Patience

Gudrun V
Axel Busch
Mon 6 Jun 2011 16:01
Monday, 06.06.2011, 12:00 local (16:00 UTC), 12:20.29N, 072:49.04W (47nm north of Riohacha, Colombia).
 
So, the trip to Cuba is not going as well as hoped. First of all - due to damages and the weather - we're not going to Cuba at all, but to Colombia. Which looked like an easy trip fom Puerto Rico given the predominantly easterly winds and our boat's very good sailing capabilities. The best sailing capabilities, however, are nothing in the face of no wind.And an impatient captain.
 
Sometimes Liz comes and sits with me in the cockpit. I say sometimes, because according to Liz it is not often that I can be found just sitting in the cockpit. Either I work on something, I sleep, or I run around on deck doing sailory things. But sometimes she catches me sitting in the cockpit, and she will then always come and join me to hold, to talk, or to look at the sky and the sea together. I cherish these moments, because they are short lived.
 
Involuntarily I will notice that something is amiss or needs to be done, and jump up from our quiet musings to go about a new task. She says it's one of the reasons why she loves me. I know it's one of the reasons why calms are so hard for me to bear. It is too hot to be out. It is too hot to be in. It is too hot to do anything but to lie unmoving in the most distant corner from the sun.

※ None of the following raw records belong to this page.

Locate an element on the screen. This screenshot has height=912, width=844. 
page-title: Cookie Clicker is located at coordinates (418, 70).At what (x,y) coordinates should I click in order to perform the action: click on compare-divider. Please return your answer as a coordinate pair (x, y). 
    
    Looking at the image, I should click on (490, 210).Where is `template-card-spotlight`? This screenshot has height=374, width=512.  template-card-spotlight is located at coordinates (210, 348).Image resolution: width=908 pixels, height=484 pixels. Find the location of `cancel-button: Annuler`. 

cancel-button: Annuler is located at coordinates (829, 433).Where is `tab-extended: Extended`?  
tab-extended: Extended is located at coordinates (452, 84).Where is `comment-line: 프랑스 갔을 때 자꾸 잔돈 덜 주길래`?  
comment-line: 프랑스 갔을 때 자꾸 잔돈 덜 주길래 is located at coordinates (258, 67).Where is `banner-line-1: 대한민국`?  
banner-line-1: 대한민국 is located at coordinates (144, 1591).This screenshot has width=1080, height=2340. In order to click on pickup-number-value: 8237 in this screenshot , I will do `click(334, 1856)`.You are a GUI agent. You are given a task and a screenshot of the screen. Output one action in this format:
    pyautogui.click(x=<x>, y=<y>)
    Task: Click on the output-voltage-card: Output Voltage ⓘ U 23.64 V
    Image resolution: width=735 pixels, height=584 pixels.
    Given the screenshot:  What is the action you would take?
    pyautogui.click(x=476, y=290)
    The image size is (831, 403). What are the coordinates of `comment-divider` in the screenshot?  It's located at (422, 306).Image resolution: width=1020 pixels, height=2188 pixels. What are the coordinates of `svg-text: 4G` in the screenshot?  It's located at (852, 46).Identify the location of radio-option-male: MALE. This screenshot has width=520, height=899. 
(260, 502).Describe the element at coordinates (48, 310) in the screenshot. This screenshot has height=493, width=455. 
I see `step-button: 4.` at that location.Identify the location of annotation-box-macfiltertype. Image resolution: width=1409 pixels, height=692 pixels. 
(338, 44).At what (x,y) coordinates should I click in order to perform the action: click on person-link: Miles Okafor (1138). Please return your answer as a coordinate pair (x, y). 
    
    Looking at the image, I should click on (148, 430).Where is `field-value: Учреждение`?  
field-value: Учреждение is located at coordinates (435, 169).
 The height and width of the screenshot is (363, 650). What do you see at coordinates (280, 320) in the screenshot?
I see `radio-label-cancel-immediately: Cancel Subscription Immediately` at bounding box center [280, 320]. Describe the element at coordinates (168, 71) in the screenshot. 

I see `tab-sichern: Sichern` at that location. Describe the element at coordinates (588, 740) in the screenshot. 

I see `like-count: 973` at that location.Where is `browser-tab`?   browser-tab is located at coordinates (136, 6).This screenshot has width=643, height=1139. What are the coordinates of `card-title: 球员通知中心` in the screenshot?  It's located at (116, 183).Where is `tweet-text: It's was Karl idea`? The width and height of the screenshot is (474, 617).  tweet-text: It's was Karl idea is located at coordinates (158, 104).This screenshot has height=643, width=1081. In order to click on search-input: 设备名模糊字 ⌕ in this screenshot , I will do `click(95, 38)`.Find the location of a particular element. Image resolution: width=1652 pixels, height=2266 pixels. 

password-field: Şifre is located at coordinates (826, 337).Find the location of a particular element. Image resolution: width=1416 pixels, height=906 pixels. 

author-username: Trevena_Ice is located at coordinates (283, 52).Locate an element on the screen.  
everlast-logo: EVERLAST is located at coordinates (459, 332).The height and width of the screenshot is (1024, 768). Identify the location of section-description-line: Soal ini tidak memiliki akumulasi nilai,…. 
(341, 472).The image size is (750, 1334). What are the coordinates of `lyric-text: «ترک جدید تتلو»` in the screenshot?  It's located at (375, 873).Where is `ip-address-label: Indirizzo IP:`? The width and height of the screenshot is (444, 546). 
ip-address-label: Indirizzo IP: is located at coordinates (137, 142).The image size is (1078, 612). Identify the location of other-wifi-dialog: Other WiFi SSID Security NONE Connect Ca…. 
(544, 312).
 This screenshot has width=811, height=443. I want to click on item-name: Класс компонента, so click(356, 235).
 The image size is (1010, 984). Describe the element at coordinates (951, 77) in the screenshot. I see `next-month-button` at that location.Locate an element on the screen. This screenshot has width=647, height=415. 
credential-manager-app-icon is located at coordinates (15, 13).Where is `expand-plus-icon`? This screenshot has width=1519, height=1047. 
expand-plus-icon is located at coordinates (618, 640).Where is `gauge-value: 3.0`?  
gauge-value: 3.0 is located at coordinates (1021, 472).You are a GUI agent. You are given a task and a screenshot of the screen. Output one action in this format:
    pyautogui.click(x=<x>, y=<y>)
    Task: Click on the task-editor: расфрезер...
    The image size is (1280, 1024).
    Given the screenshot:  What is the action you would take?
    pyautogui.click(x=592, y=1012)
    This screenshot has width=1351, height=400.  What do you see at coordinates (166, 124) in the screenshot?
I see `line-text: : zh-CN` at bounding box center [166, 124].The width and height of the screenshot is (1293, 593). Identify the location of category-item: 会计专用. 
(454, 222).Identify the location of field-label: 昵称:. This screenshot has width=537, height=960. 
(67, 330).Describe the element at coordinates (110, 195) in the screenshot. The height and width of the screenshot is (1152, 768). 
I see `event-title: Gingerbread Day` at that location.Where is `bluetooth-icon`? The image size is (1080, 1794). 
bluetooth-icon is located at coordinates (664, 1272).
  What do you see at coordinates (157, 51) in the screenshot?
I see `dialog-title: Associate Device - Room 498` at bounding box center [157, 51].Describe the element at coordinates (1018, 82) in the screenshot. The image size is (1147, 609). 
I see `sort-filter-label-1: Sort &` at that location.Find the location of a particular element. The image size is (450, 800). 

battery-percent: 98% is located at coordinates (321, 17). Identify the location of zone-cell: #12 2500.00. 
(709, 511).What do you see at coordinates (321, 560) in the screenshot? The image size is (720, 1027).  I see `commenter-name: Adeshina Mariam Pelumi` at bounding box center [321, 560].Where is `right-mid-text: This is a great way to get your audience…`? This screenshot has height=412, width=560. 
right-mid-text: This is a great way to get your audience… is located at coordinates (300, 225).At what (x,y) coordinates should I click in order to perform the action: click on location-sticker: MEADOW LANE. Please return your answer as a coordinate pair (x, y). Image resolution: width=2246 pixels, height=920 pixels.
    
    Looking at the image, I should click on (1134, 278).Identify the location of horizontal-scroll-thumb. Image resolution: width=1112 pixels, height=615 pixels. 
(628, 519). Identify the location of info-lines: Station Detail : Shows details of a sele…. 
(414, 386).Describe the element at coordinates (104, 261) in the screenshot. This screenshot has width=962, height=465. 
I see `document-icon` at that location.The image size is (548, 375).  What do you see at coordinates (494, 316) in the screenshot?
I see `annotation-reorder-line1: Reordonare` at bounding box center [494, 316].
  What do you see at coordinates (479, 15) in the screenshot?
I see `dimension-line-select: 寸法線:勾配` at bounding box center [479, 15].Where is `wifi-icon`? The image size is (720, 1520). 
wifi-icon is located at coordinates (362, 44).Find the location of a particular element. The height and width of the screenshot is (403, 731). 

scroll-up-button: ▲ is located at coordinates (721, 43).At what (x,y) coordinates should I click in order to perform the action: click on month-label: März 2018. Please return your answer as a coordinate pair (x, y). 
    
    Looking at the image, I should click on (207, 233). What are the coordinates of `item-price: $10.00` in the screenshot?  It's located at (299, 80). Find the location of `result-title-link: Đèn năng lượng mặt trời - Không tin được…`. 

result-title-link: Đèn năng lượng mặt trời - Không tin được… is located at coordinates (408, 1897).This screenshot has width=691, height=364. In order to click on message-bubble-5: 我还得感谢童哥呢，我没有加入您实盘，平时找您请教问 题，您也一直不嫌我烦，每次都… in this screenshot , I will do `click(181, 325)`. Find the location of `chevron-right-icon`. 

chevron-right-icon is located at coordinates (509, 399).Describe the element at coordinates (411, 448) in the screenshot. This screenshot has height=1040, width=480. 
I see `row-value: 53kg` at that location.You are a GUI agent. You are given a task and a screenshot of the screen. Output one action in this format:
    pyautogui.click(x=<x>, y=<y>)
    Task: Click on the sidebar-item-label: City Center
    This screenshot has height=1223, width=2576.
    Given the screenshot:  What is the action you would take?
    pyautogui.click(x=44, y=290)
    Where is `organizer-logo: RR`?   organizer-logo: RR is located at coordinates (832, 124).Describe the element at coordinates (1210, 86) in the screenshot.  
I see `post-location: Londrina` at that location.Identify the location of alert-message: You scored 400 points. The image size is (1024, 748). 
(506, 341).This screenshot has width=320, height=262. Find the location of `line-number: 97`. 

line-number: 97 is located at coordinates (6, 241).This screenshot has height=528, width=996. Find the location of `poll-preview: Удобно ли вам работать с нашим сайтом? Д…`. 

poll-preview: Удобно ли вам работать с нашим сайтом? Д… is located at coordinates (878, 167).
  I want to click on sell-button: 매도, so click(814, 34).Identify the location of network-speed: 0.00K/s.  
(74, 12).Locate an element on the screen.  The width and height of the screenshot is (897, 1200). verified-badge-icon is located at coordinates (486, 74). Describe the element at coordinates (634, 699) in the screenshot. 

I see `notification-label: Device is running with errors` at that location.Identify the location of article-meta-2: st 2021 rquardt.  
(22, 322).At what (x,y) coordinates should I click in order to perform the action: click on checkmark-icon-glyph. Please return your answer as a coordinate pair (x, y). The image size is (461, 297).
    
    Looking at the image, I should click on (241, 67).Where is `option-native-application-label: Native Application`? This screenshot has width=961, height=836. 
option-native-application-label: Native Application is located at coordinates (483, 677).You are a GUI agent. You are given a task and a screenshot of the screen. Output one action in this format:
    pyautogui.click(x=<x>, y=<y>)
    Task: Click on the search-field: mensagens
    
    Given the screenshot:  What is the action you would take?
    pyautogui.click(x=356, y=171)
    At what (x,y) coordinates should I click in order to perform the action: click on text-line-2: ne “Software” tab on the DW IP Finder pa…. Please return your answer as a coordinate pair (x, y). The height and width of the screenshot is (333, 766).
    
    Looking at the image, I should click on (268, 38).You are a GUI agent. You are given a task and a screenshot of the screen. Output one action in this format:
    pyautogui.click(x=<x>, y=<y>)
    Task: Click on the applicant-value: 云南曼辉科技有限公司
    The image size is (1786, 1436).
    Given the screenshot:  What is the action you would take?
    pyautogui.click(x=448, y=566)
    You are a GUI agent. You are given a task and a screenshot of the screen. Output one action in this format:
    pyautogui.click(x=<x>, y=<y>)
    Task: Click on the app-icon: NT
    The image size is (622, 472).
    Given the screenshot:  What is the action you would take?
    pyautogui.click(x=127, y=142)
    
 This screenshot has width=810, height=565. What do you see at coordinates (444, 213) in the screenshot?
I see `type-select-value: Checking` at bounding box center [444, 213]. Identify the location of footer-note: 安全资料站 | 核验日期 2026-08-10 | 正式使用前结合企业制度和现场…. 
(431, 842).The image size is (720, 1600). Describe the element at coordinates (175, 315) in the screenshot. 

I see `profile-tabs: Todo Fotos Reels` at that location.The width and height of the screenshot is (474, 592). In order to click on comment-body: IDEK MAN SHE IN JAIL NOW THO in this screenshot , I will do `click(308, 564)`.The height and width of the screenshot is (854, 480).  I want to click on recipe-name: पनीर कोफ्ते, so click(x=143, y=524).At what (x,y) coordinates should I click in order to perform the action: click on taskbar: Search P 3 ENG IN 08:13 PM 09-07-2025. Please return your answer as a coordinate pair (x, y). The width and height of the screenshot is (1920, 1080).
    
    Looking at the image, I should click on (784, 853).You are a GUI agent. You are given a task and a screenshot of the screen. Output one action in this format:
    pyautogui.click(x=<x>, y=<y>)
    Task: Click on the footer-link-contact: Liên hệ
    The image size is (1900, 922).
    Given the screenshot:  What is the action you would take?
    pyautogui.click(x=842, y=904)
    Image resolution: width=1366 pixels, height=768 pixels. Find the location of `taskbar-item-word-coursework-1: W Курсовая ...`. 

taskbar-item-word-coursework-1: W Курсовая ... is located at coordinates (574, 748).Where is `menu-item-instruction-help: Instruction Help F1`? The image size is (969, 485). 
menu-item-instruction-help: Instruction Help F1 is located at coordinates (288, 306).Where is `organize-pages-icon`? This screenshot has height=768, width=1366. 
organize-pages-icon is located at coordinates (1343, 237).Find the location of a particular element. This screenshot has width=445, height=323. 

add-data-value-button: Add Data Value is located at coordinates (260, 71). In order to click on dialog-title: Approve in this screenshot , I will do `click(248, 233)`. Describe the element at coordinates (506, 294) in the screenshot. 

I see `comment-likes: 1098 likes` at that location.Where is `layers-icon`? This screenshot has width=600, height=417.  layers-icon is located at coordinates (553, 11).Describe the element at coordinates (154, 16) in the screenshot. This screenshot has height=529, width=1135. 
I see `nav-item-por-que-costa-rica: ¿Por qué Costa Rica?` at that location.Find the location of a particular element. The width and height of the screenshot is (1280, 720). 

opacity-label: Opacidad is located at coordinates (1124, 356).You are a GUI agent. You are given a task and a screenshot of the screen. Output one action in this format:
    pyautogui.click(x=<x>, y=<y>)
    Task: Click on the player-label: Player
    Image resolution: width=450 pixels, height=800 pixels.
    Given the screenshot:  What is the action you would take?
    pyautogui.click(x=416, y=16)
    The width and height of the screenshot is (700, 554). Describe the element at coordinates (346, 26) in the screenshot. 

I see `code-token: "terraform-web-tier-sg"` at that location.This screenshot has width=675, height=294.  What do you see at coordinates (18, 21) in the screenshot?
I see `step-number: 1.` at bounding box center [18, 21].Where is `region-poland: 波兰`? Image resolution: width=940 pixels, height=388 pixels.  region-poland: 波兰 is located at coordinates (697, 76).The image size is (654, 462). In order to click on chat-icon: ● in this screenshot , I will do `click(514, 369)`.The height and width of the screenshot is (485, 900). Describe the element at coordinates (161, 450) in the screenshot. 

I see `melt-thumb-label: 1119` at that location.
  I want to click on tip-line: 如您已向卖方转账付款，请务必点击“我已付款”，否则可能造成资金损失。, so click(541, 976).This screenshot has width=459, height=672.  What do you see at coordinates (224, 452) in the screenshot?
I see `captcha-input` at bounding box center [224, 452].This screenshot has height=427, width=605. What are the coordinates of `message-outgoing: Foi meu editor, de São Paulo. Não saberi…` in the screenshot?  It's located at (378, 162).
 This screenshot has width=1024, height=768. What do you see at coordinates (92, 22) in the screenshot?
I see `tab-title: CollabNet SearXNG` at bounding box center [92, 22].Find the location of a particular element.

It might be all right if everything was quiet. But the opposite is true. A sailboat sitting in a new calm is a very noisy place, as old seas slap against it's sides, lines rattle, and blocks bang. They call out for me to stop them. But I am helpless. And that is not a state any captain likes to be in, much less an impatient one.
 
When I left Germany on a sailboat 20 months ago, I hoped that my experiences on the trip would teach me patience. So far my progress in this regard is incomplete. Maybe I have to sail for another 20 months. I'm running, however, out of patience.
 
Instead I am learning to me more adept with tools. Take the grinder, for example. Coming from a family of weavers, carpenters and mechanics I learned at an early age to use files, sanders, saws, and drills. I sawed and drilled everything. One of my favorite subjects was the living-room furniture, despite the spanking that it earned me. But the wood was just too wonderful. To my defense I can only say that the holes and cuts were very small, and that I made them with great care.
 
We also had a grinder at home, which impressed and frightened me with it's sheer abrasive power. But it is not a device you use on wood, since very quickly there would be nothing left of the wood. Therefore it was not until I started living on a steel sailboat that I came around to use it frequently. Reluctantly and carefully at first, but later more often and more confidenly. Yesterday I used it to make a new hand crank for my engine. Because of the way the engine was put into the boat, the original hand crank cannot be used. The space is too small. With the help of my newly made hand crank I hoped to be able to start the engine despite the broken starter motor.
 
Unfortunately, I couldn't. The hand crank worked fine, but I just couldn't turn it fast enough to start up the engine. The last of my options exploited, we will have to sit out all te calms. And sail into the anchorage or use the dinghy to pull us in. When we get there. We haven't made it very far in the last days. There is some wind in the morning before the oppressive heat builds up, and some in the evening when the thunderclouds pass through and we try to stay away from the lightning as much as possible. But otherwise we are sitting in the water, unmoving. 
 
This morning we went fast enough for dolphins to find interest in our bow-wave, and they swam with us for half an hour. Liz took a seat on the bow fence and watched them exitedly. I ran around with the camera and took pictures, as much of Liz as of the dolphins. Then our speed dropped below 4kn again, and the dolphins were gone in the blink of an eye. Now we are back to drifting with less than one knot, 1804m per hour. Which equals one step per second, slower than walking pace. Talk about patience.